# EXERCISE DIRECTIONS:
For the entries below, print exactly the lines between the line holding "The width and height of the screenshot is (700, 446)." and the line holding "Task: Click the www.wetterzentrale.de", inclusive, and nothing else.

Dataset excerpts
=======

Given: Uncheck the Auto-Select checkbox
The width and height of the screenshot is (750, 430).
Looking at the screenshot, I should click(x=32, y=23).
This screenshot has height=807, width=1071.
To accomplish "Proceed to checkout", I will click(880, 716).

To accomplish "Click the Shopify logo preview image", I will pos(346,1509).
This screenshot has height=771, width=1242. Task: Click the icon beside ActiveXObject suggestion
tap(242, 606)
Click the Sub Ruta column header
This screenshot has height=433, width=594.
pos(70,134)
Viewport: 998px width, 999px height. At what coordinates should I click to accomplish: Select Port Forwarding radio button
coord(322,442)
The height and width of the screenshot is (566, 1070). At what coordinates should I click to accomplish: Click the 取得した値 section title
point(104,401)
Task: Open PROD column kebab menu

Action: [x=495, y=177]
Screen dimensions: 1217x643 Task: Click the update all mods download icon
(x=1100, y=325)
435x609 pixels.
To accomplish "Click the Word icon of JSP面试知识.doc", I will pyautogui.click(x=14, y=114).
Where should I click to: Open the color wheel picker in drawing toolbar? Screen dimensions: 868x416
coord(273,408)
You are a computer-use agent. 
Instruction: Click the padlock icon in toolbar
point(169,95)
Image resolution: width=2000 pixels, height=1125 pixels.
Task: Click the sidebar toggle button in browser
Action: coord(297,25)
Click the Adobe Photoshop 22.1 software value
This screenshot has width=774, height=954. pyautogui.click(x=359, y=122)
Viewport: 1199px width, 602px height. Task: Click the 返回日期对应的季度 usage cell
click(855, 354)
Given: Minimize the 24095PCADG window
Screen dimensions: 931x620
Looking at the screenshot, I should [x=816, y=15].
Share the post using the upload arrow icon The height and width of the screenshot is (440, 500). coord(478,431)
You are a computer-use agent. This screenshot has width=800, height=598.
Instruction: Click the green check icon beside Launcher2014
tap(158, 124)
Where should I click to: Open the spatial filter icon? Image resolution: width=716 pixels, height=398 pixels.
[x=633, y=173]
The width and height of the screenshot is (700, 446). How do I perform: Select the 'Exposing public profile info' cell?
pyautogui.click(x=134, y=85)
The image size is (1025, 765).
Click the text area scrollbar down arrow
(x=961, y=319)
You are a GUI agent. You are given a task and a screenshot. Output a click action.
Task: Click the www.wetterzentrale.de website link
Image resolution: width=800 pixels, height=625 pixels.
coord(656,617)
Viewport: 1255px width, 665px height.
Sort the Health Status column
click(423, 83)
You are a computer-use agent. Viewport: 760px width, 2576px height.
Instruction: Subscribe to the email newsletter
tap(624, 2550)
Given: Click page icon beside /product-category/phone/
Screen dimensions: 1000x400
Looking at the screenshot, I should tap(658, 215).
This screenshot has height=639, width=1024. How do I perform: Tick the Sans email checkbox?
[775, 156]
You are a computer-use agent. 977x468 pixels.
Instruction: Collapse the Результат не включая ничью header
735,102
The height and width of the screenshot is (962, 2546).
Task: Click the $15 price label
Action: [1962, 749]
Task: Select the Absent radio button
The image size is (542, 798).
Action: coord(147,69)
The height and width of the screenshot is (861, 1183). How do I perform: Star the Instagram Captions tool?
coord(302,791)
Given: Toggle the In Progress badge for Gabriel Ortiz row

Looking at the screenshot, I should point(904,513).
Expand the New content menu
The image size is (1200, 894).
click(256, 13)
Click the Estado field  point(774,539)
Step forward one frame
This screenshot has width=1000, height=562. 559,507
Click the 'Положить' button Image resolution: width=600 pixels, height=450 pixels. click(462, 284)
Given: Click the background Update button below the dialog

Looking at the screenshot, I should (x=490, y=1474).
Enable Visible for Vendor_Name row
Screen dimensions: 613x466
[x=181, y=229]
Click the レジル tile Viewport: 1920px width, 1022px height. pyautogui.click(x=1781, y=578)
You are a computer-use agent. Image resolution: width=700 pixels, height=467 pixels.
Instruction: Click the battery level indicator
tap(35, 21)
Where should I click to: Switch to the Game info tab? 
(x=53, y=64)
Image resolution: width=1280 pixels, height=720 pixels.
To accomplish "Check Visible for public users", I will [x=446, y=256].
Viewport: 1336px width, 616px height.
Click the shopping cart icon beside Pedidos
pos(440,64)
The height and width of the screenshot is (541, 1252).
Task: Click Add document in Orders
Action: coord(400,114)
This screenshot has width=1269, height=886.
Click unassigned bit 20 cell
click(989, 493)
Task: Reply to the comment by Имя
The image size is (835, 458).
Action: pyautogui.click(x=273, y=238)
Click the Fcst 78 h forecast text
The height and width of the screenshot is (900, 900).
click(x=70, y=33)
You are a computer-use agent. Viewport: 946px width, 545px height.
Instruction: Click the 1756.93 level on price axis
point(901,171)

=======

# THE ANSWER:
The width and height of the screenshot is (700, 446). How do I perform: Select the 'Exposing public profile info' cell?
pyautogui.click(x=134, y=85)
The image size is (1025, 765).
Click the text area scrollbar down arrow
(x=961, y=319)
You are a GUI agent. You are given a task and a screenshot. Output a click action.
Task: Click the www.wetterzentrale.de website link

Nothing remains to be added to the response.